We talk. It's easy the way nothing's been easy for me in years. She's quick, she's got opinions about everything, she argues me to a standstill over whether a hot dog counts as a sandwich and wins on a technicality. I let her win. I'd let her win most things. Fuck, I'm going soft.
Then she comes back around to my back.
"So what's a Thunder Bastard?"
Everybody asks it in exactly that voice. I almost smile.
"Club. Brothers. A bunch of men who decided family's something you pick instead of something you're handed." I shrug. "We look after our own. People with nobody, mostly. We make sure they've got somebody."
She turns that over, soft at the eyes, and I hate myself a little for what comes next, because it's the job, and the job is the reason I'm in this booth.
"You still working at Brightmoor?"
Her face changes. Not scared. Careful.
"Yeah." She gives her coffee cup a quarter turn. "Why?"
"Wondering what a place like that's like from the inside."
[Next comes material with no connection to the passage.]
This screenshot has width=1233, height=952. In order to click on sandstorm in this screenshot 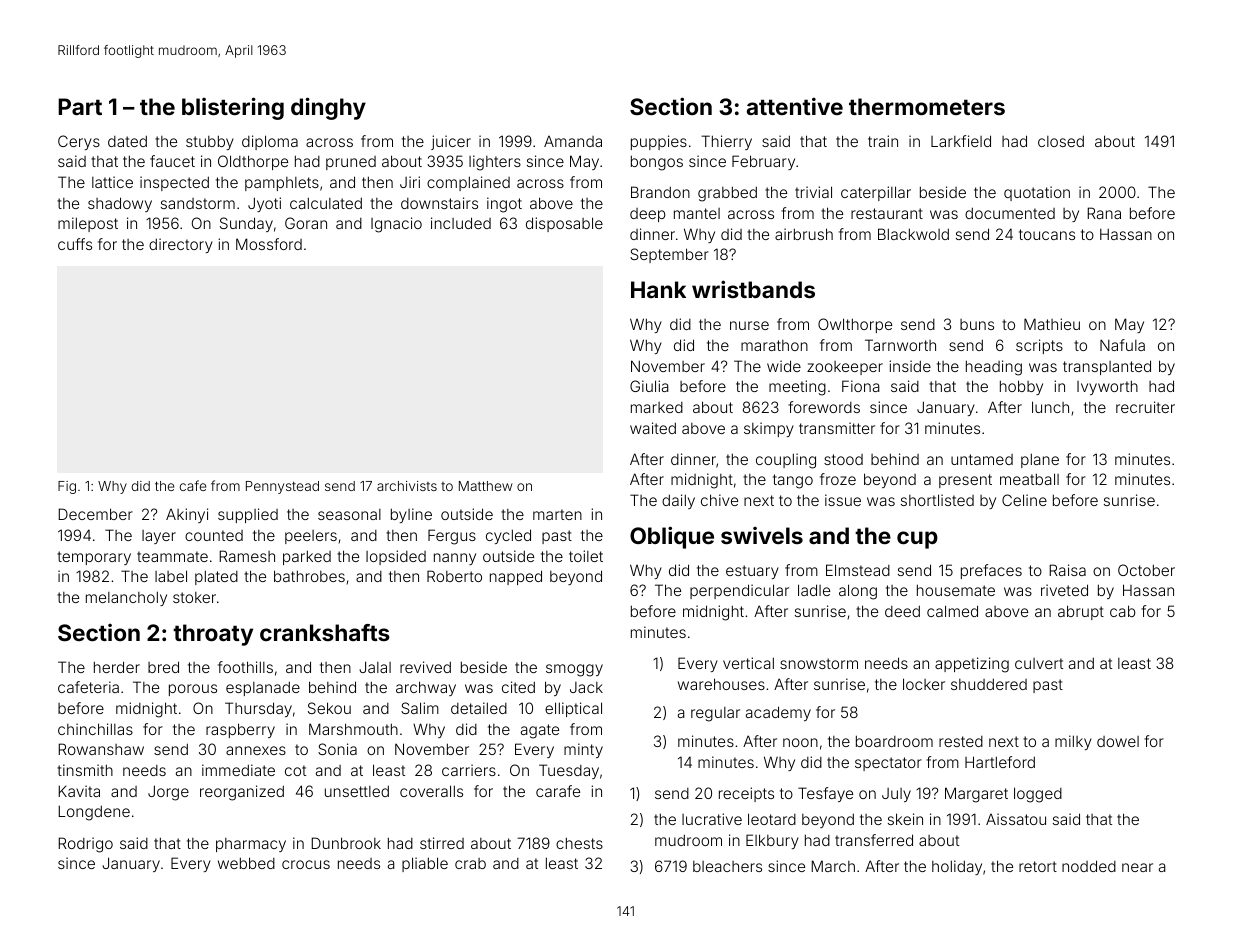, I will do `click(198, 203)`.
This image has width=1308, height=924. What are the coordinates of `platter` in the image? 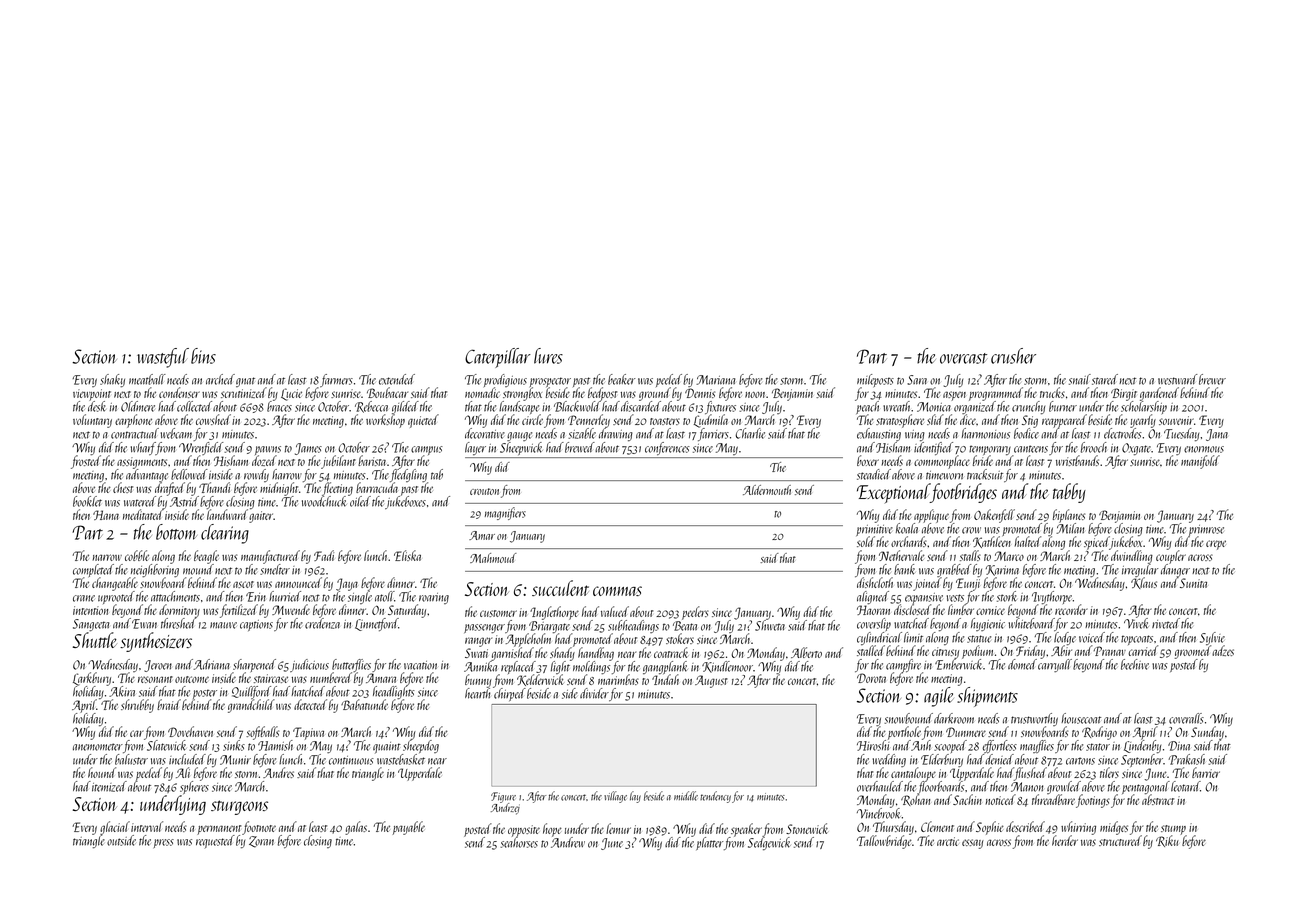 It's located at (709, 843).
She's quiet a beat. Then it comes up out of her like she's been carrying it up a long flight of stairs and is glad to set it down.
"I'm not sure anymore."
She tells me about an old man who came in sharp as a tack and degraded in a week. I'm pretty sure I know who that is, but I don't say a word. I let her continue.
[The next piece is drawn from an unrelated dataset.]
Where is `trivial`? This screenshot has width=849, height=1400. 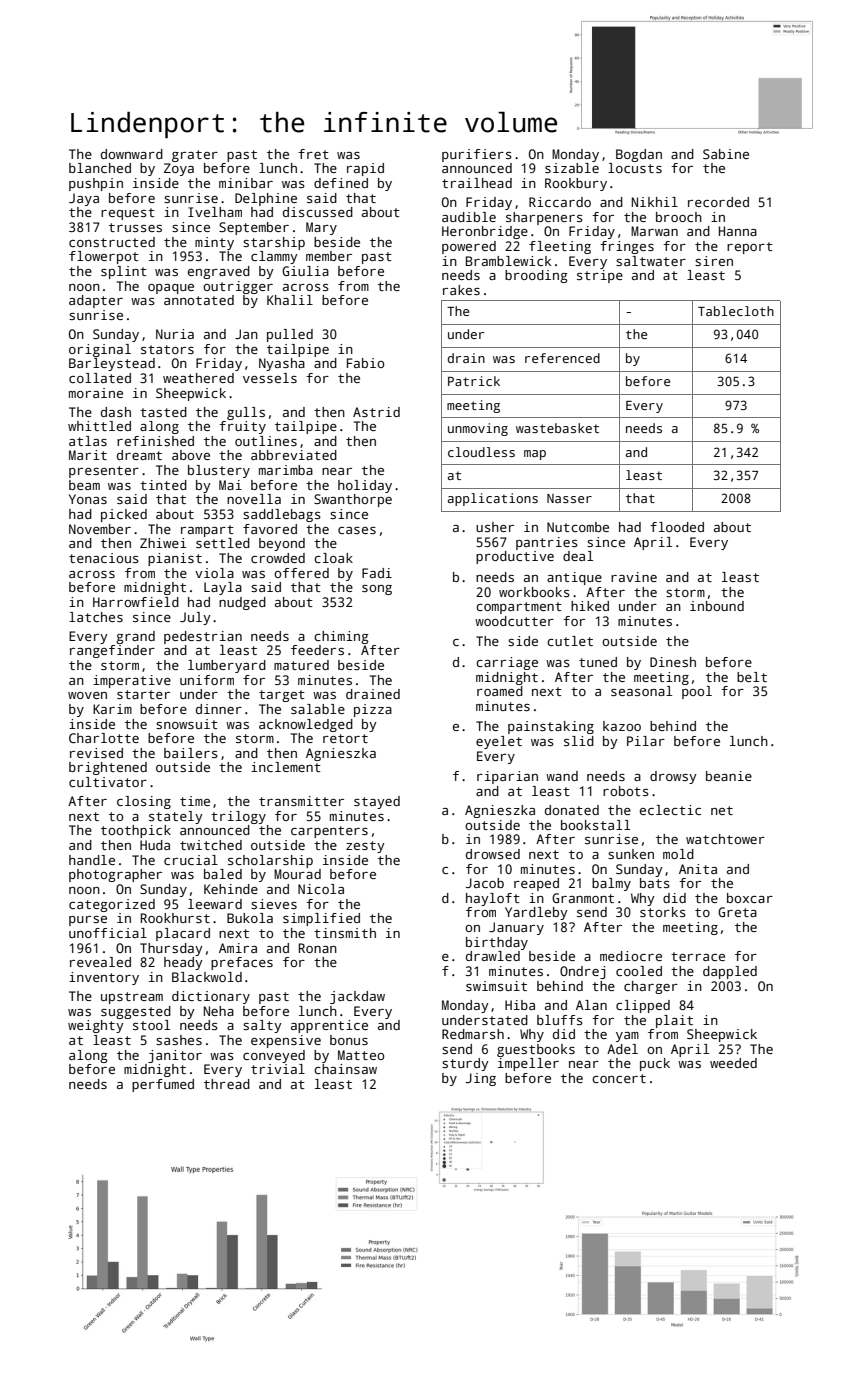
trivial is located at coordinates (278, 1069).
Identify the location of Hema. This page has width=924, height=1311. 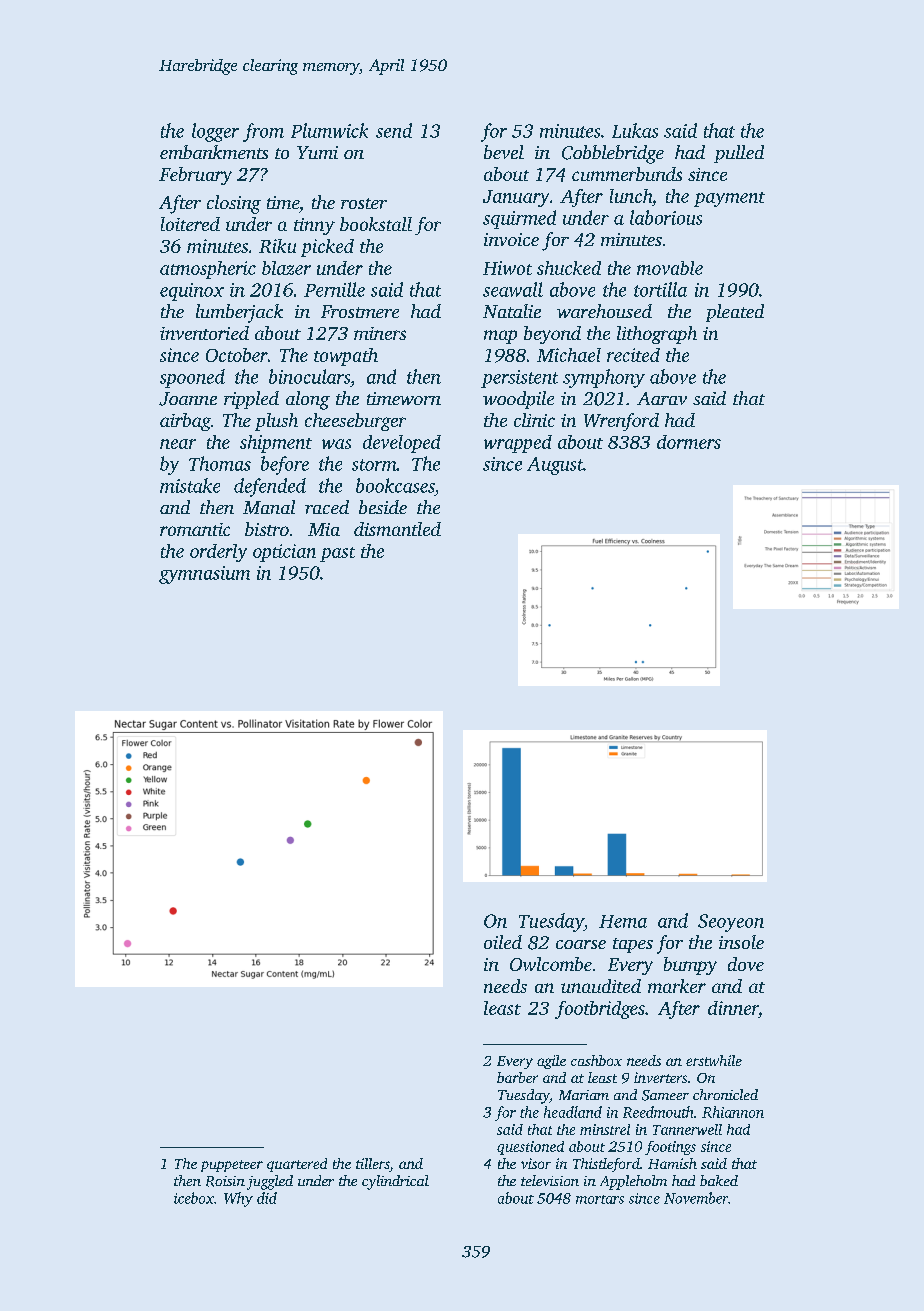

Then she mentions an old woman. Mean and funny, checked in swinging. How the woman lost most of her marbles on the meds they gave her inside of days, surfacing in little windows, more there every time than the file would admit.
Tears come to her eyes when she tells me how they loaded the woman into an ambulance one night to ship her somewhere else, and how the woman begged her to do something for her.
She shakes her head and takes a big breath before she spills the rest.
How three days after that, the nurses archived the file to cold storage and wiped the local copy.
"Nobody bothers erasing a woman who has nobody," she says. "There's no point. Unless she had somebody."
"What did she beg you to do?" I ask.
Riley looks at me a long moment. Then she decides.
"She kept talking about her boys." Her voice drops. "She grabbed my wrist. She said somebody had taken her. She said her boys would come get her." A breath. "What was really weird is she called them the bastards."
And then my Bandit looks up from her hands to my face, and she gets it before I can pick how much to give her.
Her eyes drop to my chest, to the cut hanging open over a plain gray shirt. Climb back to my face. Drop again.
"Oh," she says.
I don't help her.
"Oh." Different this time.
Then, barely aloud: "The Bastards."
"Her name's Darling." My voice comes out rough. "Darling Wick. She's ours. She's our old Prez's widow. She played mother to half the men I'd put my body between a bullet and."
Riley's hand has come up over her mouth.
"She's been gone weeks, and we've torn this city down to the studs looking for her."
She sits back like the bench shifted under her.
"She wasn't confused, Bandit. She has boys. And one of them is sitting across this table from you."
"She was trying to reach you," she says. "All of you. Through me."
"Yeah."
And then sadness comes into her eyes, and I'm guessing she's thinking that me getting close to her was just a means to an end.
She couldn't be more wrong.
Somewhere between the first Monday and right now she stopped being a girl I came to use. Fuck, I lost the line where the job ends and she starts the second I saw her.
And I'm falling hard for this stubborn nurse with a weakness for gray hair, who kept a promise no one else alive would have bothered to keep. She got Darling's message out to us.